Herodotus of Halicarnassus (c.480-c.429 BCE): Greek researcher, often called the world's first historian. In The Histories, he describes the expansion of the Achaemenid Empire under its kings Cyrus the Great, Cambyses, and Darius I the Great, culminating in Xerxes' expedition to Greece (480 BCE), which met with disaster in the naval engagement at Salamis and the battles at Plataea and Mycale. Herodotus' book also contains ethnographic descriptions of the peoples that the Persians have conquered, fairy tales, gossip, and legends.

Herodotus the Moralist


To Herodotus the teller of tales, these 'world inverted' stories must have been among his greatest successes. Nothing was more funny to a Greek than to hear about Egypt, where women urinate standing. But Herodotus never presents it as if he is joking. Strange customs have his sincere interest, not his contempt.

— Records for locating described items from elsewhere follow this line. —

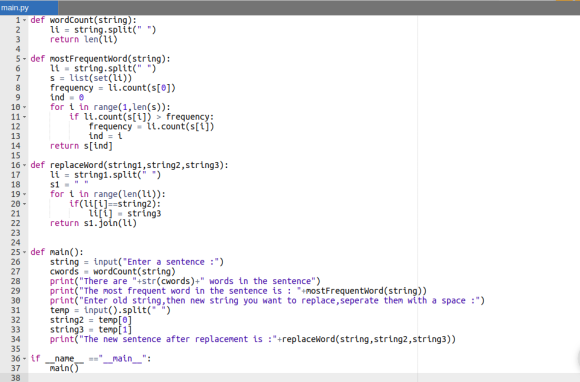Viewport: 580px width, 382px height.
Task: Place cursor on 'return len(li)' line
Action: click(84, 40)
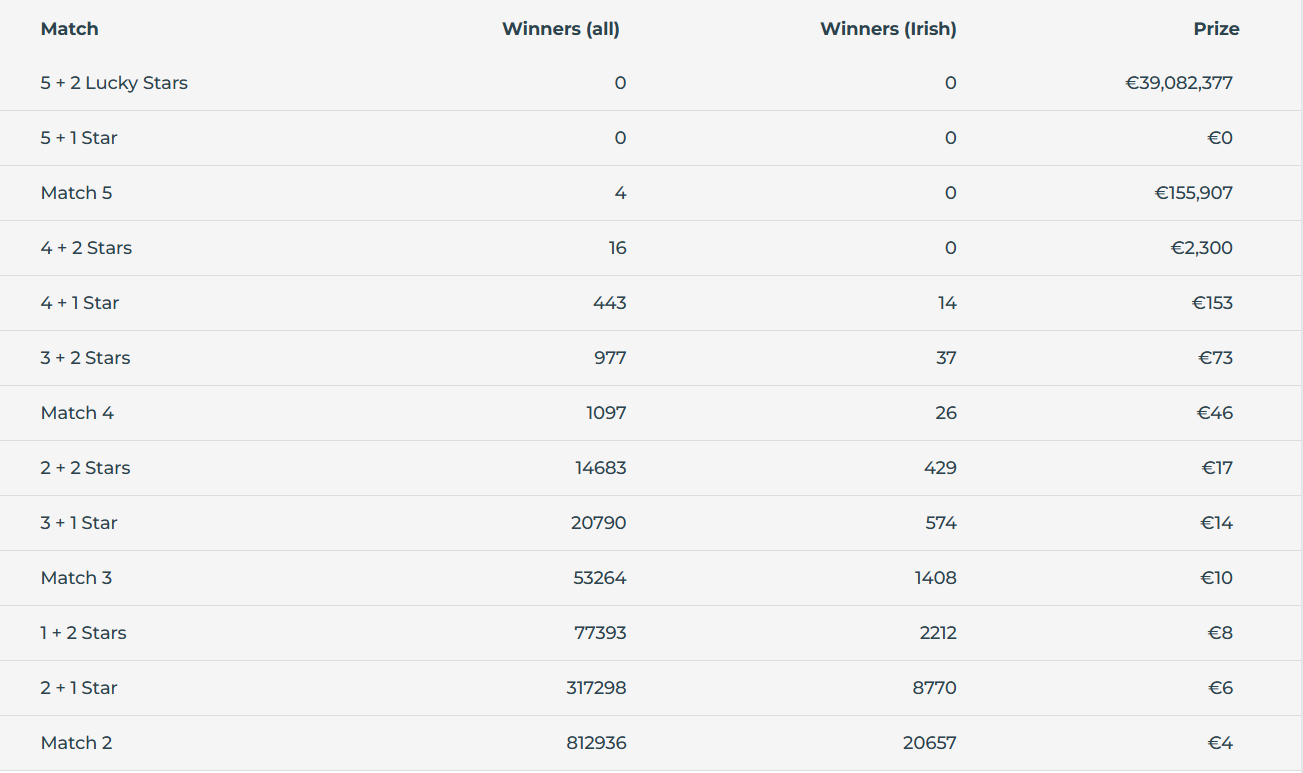Select the 5 + 1 Star row label
The height and width of the screenshot is (773, 1303).
[79, 138]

It is as if he wants to show how much diversity there can be in human culture: other cultures are not just a little bit dissimilar, they can be completely different.

Knowing this, the critical observer will understand that he or she can be a complete stranger to others. The only way to cope with other cultures is tolerance, because no society can claim superiority. This is best explained by Herodotus' own words, when he expresses his own feelings about the story of the madness of Cambyses. As we have seen, this Persian king killed the sacred Apis bull, his brother Smerdis, the son of his vizier and twelve noblemen. On top of that, he had started an incestuous affair with two of his sisters and desecrated Egyptian tombs and mummies.

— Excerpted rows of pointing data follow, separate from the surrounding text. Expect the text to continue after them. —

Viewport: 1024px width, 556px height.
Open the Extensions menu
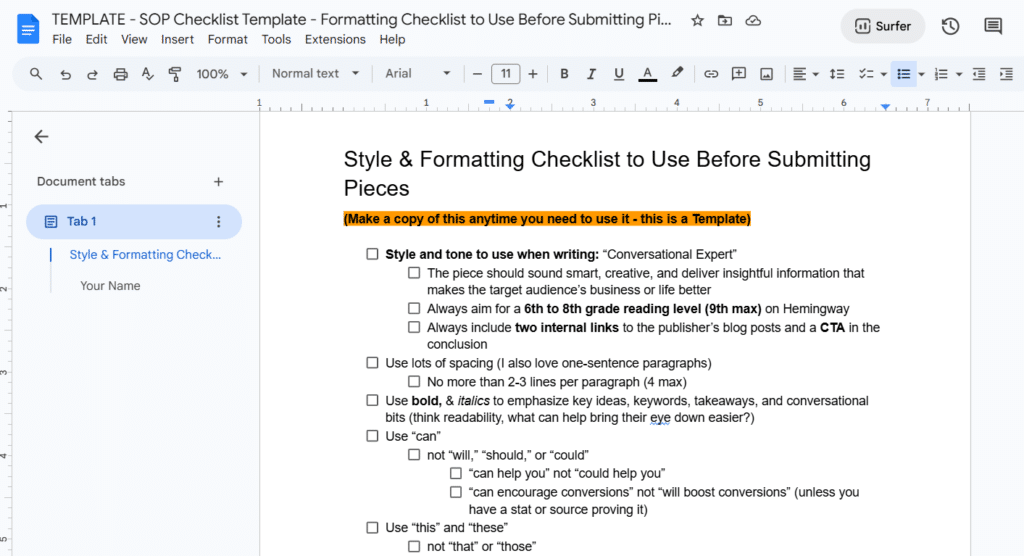coord(335,39)
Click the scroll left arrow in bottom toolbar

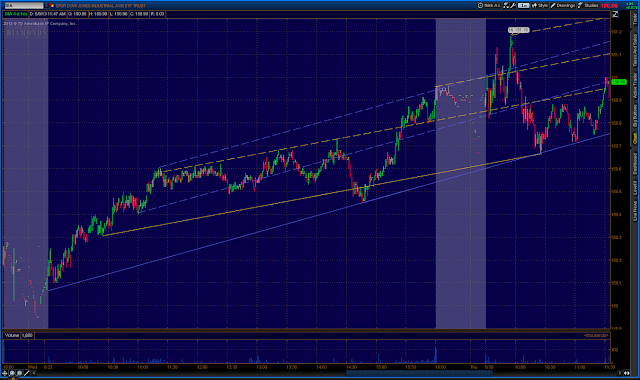point(34,373)
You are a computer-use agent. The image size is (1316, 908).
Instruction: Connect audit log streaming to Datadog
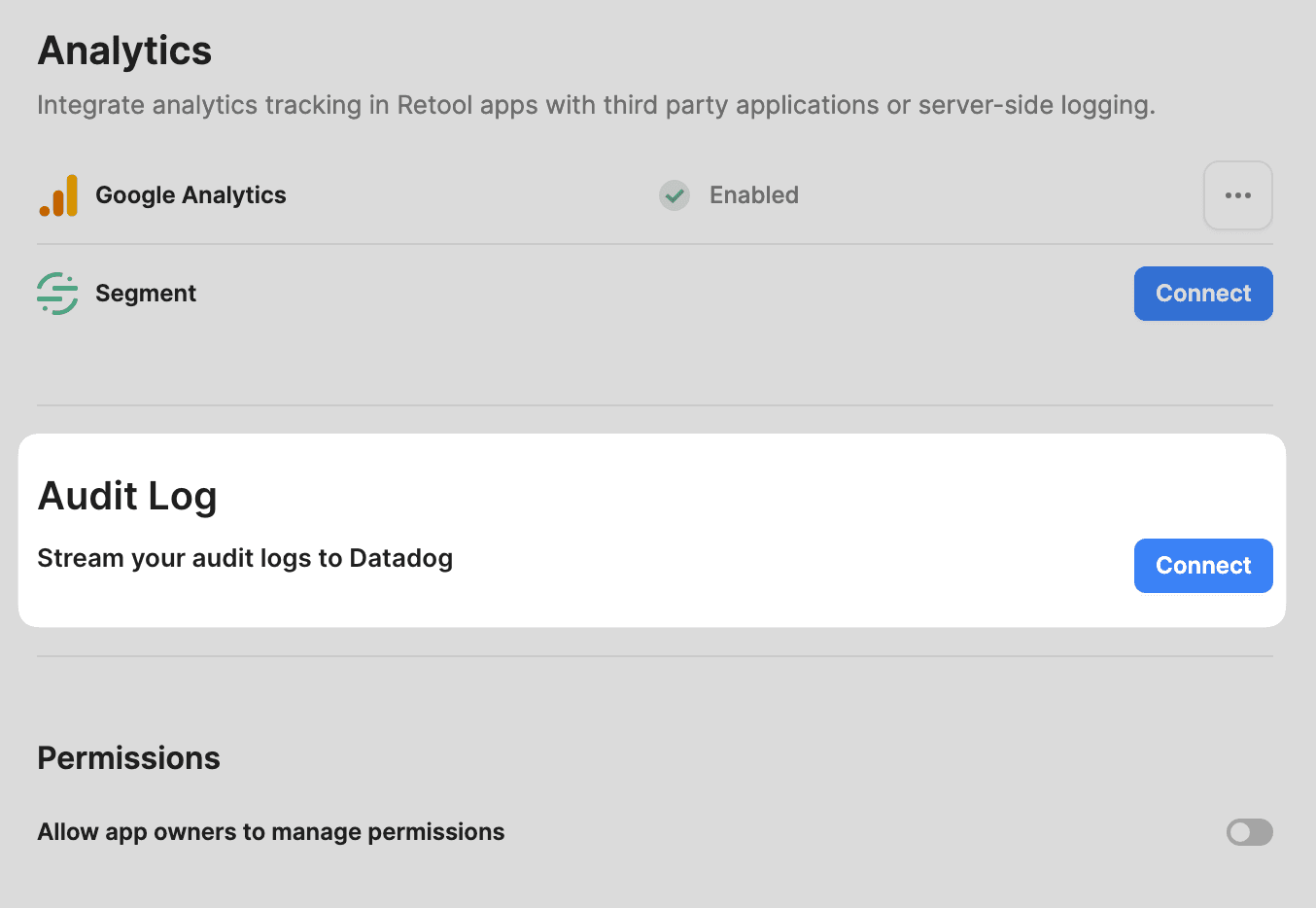1203,565
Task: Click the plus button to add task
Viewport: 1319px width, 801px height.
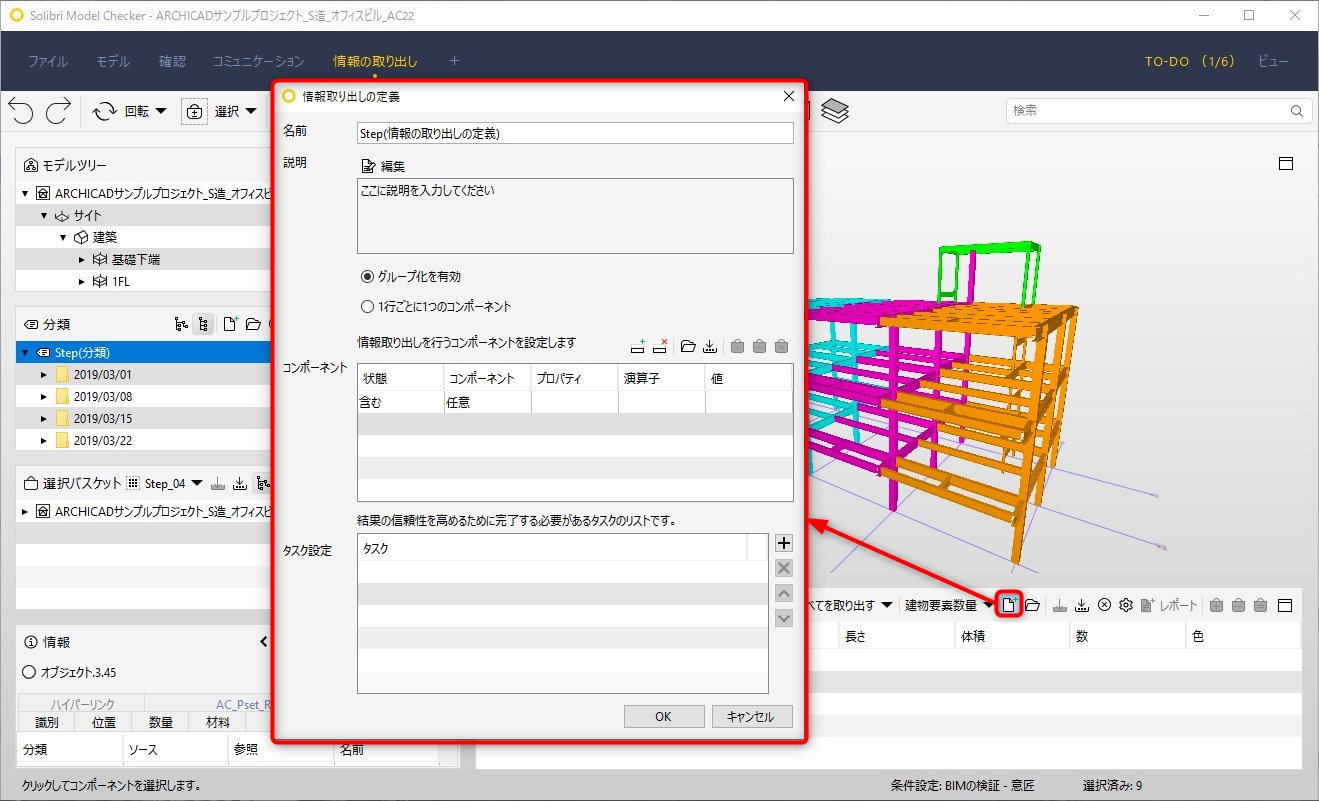Action: [784, 543]
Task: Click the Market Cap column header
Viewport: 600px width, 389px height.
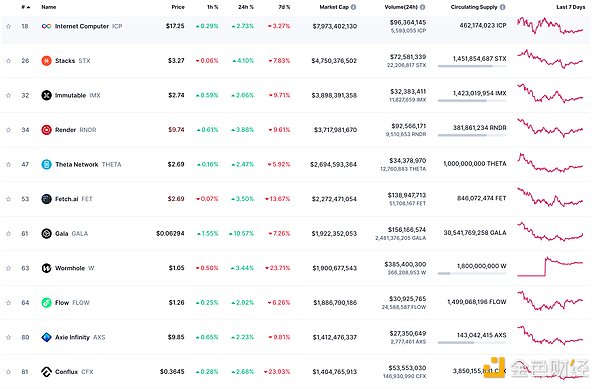Action: [x=334, y=7]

In view of all this, I have no doubt that Cambyses was completely out of his mind; it is the only possible explanation of his assault upon, and mockery of, everything which ancient law and custom have made sacred in Egypt. If anyone, no matter who, were given the opportunity of choosing from amongst all the nations in the world the set of beliefs which he thought best, he would inevitably -after careful considerations of their relative merits- choose that of his own country. Everyone without exception believes his own native customs, and the religion he was brought up in, to be the best; and that being so, it is unlikely that anyone but a madman would mock at such things. There is abundant evidence that this is the universal feeling about the ancient customs of one's country.

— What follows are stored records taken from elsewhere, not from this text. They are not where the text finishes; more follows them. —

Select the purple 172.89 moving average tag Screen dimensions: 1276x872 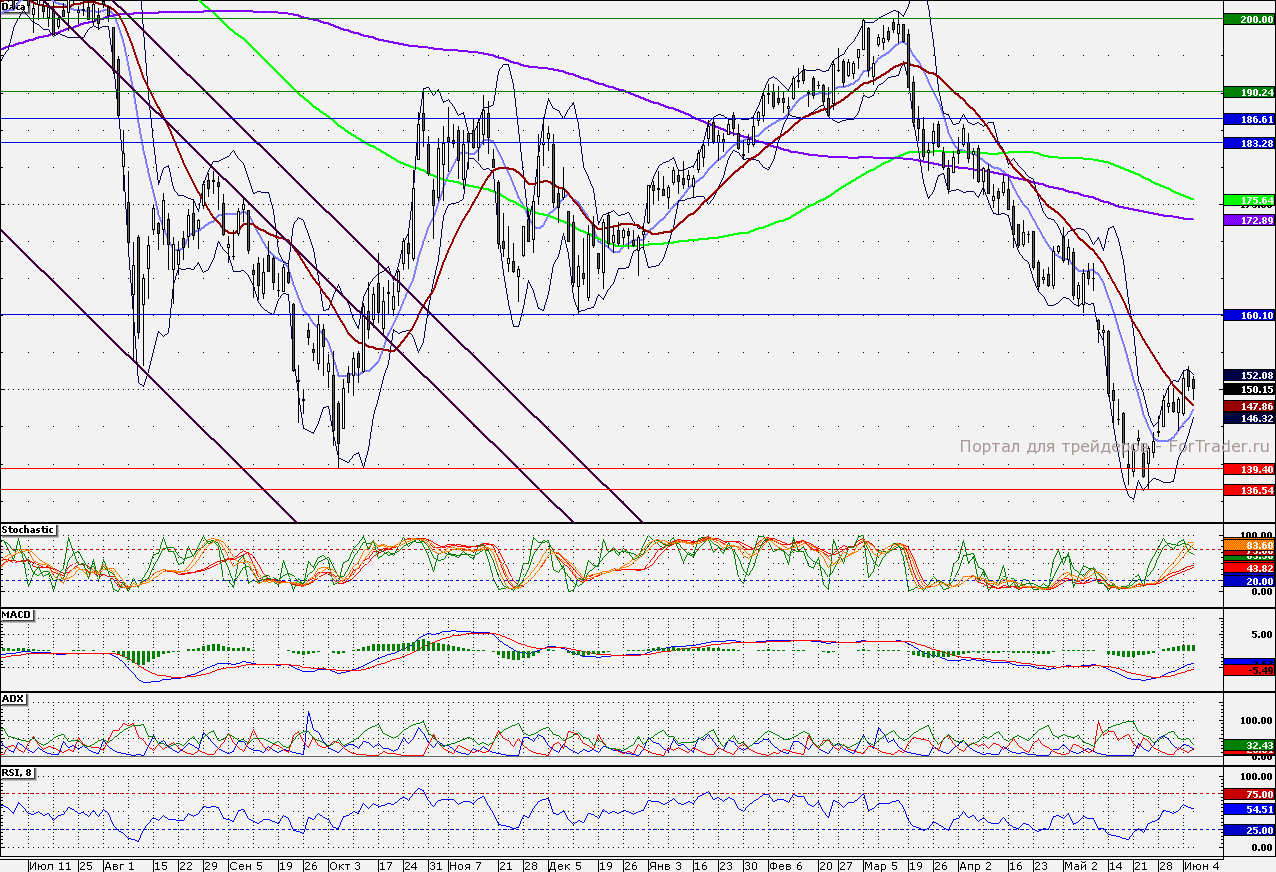coord(1249,219)
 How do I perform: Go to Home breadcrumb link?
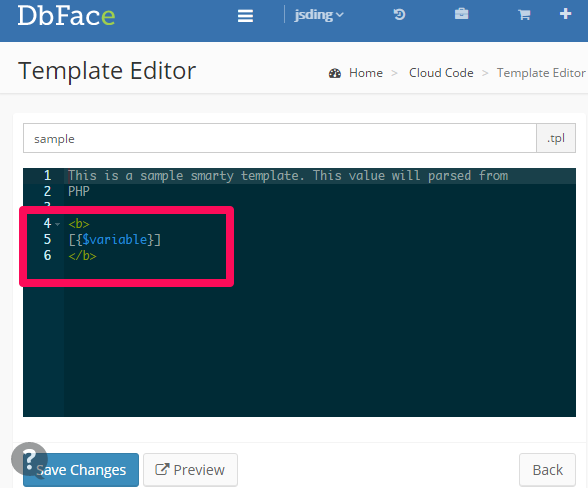tap(366, 73)
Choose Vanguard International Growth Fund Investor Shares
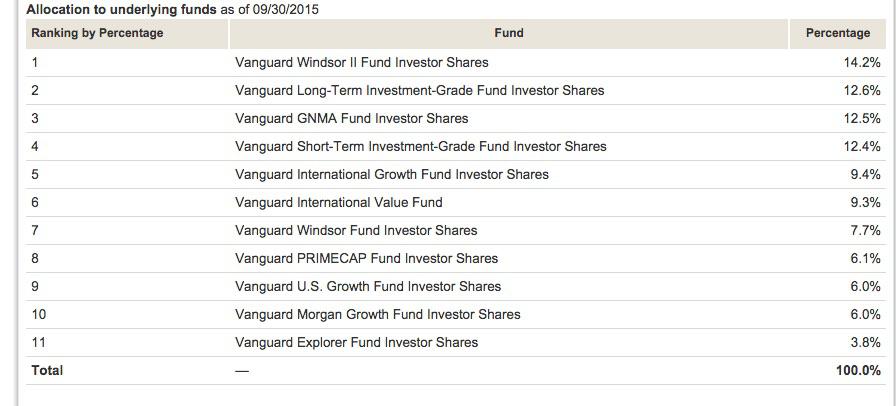Image resolution: width=896 pixels, height=406 pixels. 391,174
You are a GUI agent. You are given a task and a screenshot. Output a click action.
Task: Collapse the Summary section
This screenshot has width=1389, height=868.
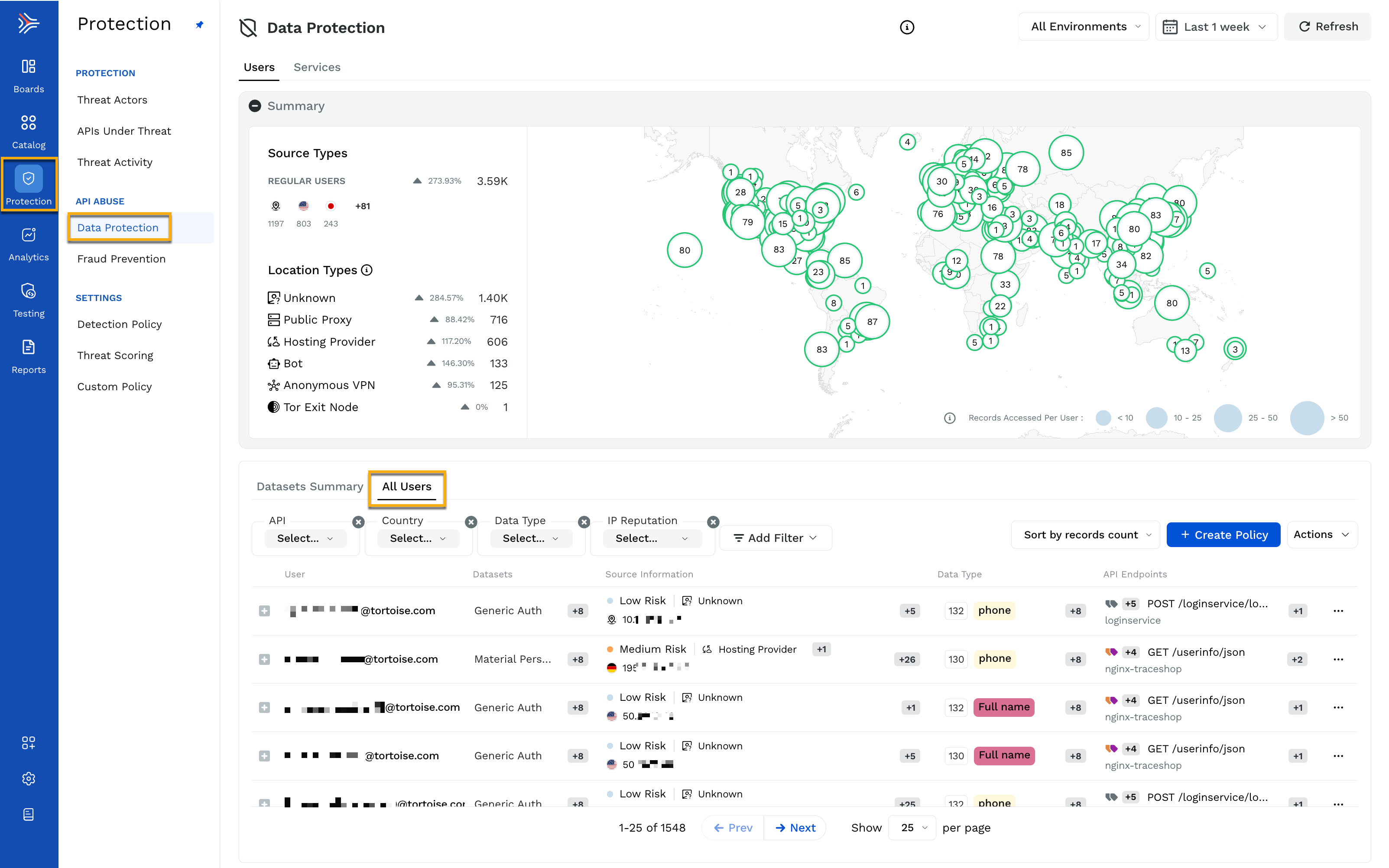(x=255, y=106)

One might recall, for example, an anecdote of Darius. When he was king of Persia, he summoned the Greeks who happened to be present at his court, and asked them what they would take to eat the dead bodies of their fathers. They replied that they would not do it for any money in the world. Later, in the presence of the Greeks, and through an interpreter, so that they could understand what was said, he asked some Indians of the tribe called Callatiae, who do in fact eat their parents' dead bodies, what they would take to burn them. They uttered a cry of horror and forbade him to mention such a dreadful thing. One can see by this what custom can do.note

Again: reversion. And more than that: a reversion that shows that people simply must accept that foreign nations have foreign customs. It is useful to take a final look at the list of Cambyses' crimes: the murder of his brother, incest and unjustified executions are mentioned without comment. What causes the above quoted remark, are the killing of the Apis and the profanation of mummies: intolerance is what causes Herodotus' indignation. No one but a madman would mock a foreign culture.

Further reading

There are several commentaries on Herodotus. Asheri, Lloyd and Corcella, A Commentary on Herodotus Books I-IV (2007) is now the main text, but has not yet fully replaced the old Commentary on Herodotus by W.W. How and J. Wells. Excellent is the commentary on Herodotus. Book Two by Alan Lloyd. Its three volumes appeared in Leiden between 1975 and 1988. They are a treasury of information on Herodotus' Egyptian logoi and have an important appendix on chronology; the corresponding chapters in the Asheri/Lloyd/Corcella commentary are essentially a summary and update of these books.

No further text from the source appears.